Excerpt provided below:

My Lords, I reject the term “powder keg”—that is simply not the case. But violent incidents occur and I am very grateful that we have the Tornado teams. I do not have the stats in front of me but I shall write to the noble Lord with exact figures on how many times they have been deployed. However, I think we can all agree that they are a necessary feature of our security.
My Lords, I was the Member of Parliament representing Long Lartin for 25 years, and I am very surprised by the intervention of the noble Lord from the Liberal Democrat party. I should have thought that the problem was the reverse of what he said about people being confined to their cells. It is a very sophisticated prison with a very sophisticated outer defence security system, with a great deal of freedom—I think too much—in its central part. I think it is the opposite of what the noble Lord said; it has been terribly lax in the centre, and in some ways it was an accident waiting to happen.
I respectfully disagree with my noble friend. In the Ministry of Justice we are making sure that our governors have more powers than they had before. Long Lartin is running a full regime, it will be under the control of the governing governor and, as my noble friend says, it is a very sophisticated prison. Going back to the estate transformation programme, the point is that we need to build more of these sophisticated prisons, because they enable us to look after our more violent and dangerous criminals while giving them some sort of—I will not say quality of life—time outside their cells.

End of Excerpt provided.
Raw data below:

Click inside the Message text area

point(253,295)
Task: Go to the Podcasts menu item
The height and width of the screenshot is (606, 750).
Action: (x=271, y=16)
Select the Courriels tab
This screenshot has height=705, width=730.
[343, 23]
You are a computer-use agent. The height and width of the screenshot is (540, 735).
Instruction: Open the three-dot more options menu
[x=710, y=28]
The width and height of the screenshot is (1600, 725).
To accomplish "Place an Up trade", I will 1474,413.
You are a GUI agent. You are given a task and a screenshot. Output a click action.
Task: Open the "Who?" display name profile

End of Raw data.
Raw data below:

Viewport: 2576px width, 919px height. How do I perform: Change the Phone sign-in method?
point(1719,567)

End of Raw data.

◆ What to do ◆
A: In the Lords exchange, for how many years did one member represent Long Lartin in Parliament?
B: Extract the passage of the Lords exchange that begins at the words "My Lords, I was" and stops after "waiting to happen.".

◆ Solution list ◆
A: 25 years

B:
My Lords, I was the Member of Parliament representing Long Lartin for 25 years, and I am very surprised by the intervention of the noble Lord from the Liberal Democrat party. I should have thought that the problem was the reverse of what he said about people being confined to their cells. It is a very sophisticated prison with a very sophisticated outer defence security system, with a great deal of freedom—I think too much—in its central part. I think it is the opposite of what the noble Lord said; it has been terribly lax in the centre, and in some ways it was an accident waiting to happen.